-- Provided data follows --

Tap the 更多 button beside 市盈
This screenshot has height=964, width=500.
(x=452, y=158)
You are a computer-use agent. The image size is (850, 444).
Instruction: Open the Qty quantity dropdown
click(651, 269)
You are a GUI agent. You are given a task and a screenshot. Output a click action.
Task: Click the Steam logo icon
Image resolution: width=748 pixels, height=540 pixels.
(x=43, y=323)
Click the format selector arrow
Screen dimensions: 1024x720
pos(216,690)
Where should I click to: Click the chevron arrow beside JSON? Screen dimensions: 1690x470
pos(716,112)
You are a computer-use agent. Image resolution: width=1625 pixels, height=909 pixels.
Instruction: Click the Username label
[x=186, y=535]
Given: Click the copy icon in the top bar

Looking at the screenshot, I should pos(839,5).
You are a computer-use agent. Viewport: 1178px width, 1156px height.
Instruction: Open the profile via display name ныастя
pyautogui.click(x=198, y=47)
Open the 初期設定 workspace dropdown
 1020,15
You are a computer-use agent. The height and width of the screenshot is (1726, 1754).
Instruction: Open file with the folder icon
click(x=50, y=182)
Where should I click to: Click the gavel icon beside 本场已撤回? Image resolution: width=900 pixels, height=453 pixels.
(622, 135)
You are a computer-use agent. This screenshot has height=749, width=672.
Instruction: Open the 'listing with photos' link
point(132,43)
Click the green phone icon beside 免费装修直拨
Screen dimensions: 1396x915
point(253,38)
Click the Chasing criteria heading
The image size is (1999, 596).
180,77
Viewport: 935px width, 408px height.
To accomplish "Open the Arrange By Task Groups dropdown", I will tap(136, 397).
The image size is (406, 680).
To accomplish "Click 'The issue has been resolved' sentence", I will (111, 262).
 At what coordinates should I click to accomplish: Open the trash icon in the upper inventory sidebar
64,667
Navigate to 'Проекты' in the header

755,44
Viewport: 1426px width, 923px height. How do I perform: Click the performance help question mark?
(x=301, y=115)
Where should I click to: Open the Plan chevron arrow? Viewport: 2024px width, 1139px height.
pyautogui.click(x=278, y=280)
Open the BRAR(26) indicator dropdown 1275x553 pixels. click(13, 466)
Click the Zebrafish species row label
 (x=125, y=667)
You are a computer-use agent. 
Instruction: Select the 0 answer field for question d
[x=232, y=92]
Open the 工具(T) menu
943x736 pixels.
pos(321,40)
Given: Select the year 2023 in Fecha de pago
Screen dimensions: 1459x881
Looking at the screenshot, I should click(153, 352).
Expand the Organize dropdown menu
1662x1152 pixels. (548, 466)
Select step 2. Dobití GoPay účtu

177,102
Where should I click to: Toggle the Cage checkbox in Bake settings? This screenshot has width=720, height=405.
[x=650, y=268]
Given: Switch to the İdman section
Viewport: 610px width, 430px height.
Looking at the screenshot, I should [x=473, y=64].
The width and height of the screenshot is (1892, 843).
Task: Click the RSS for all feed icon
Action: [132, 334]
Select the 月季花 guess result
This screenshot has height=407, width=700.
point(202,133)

-- Provided data concluded --

Exercise goal:
Run a filter over the data above and keep each line that contains the word "agent".

Response:
You are a computer-use agent. The image size is (850, 444).
You are a GUI agent. You are given a task and a screenshot. Output a click action.
You are a computer-use agent. Image resolution: width=1625 pixels, height=909 pixels.
You are a computer-use agent. Viewport: 1178px width, 1156px height.
You are a computer-use agent. The height and width of the screenshot is (1726, 1754).
You are a computer-use agent. This screenshot has height=749, width=672.
You are a computer-use agent. 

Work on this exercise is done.